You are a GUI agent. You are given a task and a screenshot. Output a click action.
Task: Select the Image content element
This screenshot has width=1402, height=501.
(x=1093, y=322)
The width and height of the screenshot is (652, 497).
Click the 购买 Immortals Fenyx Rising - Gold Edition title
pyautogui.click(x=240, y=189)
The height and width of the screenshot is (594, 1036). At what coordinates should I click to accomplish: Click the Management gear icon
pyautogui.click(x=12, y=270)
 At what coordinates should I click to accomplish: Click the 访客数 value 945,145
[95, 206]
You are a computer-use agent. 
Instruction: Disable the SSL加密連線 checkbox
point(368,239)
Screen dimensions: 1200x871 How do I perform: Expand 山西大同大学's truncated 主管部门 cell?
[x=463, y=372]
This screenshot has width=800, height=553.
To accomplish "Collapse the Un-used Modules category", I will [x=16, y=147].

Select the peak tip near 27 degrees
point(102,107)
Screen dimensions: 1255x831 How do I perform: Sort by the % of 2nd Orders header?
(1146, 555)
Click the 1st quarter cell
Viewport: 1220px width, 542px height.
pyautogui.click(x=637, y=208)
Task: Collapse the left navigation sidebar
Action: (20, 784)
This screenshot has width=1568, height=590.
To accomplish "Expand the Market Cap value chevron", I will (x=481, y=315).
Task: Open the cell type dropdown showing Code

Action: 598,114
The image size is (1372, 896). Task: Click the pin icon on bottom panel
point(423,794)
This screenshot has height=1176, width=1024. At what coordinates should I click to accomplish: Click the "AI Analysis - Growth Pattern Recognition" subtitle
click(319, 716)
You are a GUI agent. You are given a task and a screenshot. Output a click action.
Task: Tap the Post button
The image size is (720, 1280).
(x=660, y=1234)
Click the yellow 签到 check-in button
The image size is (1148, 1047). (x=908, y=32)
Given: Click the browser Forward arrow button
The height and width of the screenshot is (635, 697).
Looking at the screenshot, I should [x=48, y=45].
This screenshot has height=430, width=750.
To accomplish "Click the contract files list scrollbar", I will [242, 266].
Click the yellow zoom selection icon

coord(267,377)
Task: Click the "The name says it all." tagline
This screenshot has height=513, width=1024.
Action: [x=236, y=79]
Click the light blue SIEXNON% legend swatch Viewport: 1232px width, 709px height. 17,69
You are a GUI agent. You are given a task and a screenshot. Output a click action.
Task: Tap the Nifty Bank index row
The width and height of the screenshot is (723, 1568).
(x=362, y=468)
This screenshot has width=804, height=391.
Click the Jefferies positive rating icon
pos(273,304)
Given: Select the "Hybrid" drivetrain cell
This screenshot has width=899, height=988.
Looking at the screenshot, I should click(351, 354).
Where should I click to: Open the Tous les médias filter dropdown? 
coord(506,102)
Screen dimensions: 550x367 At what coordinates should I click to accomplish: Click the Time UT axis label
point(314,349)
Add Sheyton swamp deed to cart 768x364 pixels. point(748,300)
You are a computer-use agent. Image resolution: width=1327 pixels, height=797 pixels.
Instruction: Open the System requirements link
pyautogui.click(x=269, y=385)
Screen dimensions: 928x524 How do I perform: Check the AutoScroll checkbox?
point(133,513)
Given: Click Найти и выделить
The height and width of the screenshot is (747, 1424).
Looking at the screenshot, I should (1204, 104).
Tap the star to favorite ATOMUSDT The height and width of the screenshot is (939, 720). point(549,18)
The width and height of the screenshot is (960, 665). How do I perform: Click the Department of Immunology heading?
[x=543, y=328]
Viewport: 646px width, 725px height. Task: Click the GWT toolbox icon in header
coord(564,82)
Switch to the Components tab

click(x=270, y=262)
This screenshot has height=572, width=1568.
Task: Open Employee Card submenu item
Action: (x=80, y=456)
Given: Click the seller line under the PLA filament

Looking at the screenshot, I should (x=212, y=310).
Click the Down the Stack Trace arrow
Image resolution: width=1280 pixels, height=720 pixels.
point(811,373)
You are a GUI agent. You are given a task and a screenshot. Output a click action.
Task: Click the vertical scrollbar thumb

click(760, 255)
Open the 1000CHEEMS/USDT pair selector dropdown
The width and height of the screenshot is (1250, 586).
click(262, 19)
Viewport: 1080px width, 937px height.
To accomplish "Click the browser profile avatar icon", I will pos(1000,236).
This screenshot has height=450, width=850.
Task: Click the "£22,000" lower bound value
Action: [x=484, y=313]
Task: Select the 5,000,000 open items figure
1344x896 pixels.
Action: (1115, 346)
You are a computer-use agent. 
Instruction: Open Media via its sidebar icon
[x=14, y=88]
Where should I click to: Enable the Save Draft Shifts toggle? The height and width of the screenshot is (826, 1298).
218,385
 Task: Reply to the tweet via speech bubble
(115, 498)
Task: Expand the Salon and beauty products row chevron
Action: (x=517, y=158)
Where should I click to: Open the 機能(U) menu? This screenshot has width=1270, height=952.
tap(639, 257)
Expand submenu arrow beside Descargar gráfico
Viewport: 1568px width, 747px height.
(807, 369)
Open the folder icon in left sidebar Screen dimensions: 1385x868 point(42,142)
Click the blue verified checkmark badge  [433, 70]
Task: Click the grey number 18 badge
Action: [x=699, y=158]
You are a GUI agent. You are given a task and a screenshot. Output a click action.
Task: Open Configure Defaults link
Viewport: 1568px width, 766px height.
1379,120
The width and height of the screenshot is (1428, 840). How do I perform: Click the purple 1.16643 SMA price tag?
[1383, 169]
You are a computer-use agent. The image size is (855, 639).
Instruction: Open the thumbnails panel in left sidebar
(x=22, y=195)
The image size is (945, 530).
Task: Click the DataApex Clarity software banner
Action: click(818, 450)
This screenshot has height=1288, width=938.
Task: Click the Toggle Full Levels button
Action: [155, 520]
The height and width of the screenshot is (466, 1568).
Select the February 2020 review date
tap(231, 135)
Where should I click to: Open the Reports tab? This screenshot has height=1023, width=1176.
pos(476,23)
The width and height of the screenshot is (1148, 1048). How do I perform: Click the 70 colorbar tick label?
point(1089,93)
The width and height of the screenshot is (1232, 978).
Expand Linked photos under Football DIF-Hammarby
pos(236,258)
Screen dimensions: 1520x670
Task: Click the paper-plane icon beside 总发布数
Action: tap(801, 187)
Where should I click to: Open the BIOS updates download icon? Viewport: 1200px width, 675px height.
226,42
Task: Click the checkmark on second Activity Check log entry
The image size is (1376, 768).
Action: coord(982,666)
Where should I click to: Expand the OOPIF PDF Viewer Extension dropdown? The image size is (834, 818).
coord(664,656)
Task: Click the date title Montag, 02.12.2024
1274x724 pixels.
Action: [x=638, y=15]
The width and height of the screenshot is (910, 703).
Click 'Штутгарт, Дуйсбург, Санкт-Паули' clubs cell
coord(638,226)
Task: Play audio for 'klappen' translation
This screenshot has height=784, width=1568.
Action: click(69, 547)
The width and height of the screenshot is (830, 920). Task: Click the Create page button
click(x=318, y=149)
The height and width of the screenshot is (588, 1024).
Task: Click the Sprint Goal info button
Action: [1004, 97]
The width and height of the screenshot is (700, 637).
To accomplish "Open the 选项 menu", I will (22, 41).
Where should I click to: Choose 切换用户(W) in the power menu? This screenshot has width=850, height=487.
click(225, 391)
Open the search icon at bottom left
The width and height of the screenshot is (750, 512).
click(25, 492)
☆ ☆ ☆ ☆
What needs to be done: I need each line from the listing where the word "computer" occurs.

Response:
You are a computer-use agent. 
You are a computer-use agent. Image resolution: width=1327 pixels, height=797 pixels.
You are a computer-use agent. 
You are a computer-use agent. The image size is (855, 639).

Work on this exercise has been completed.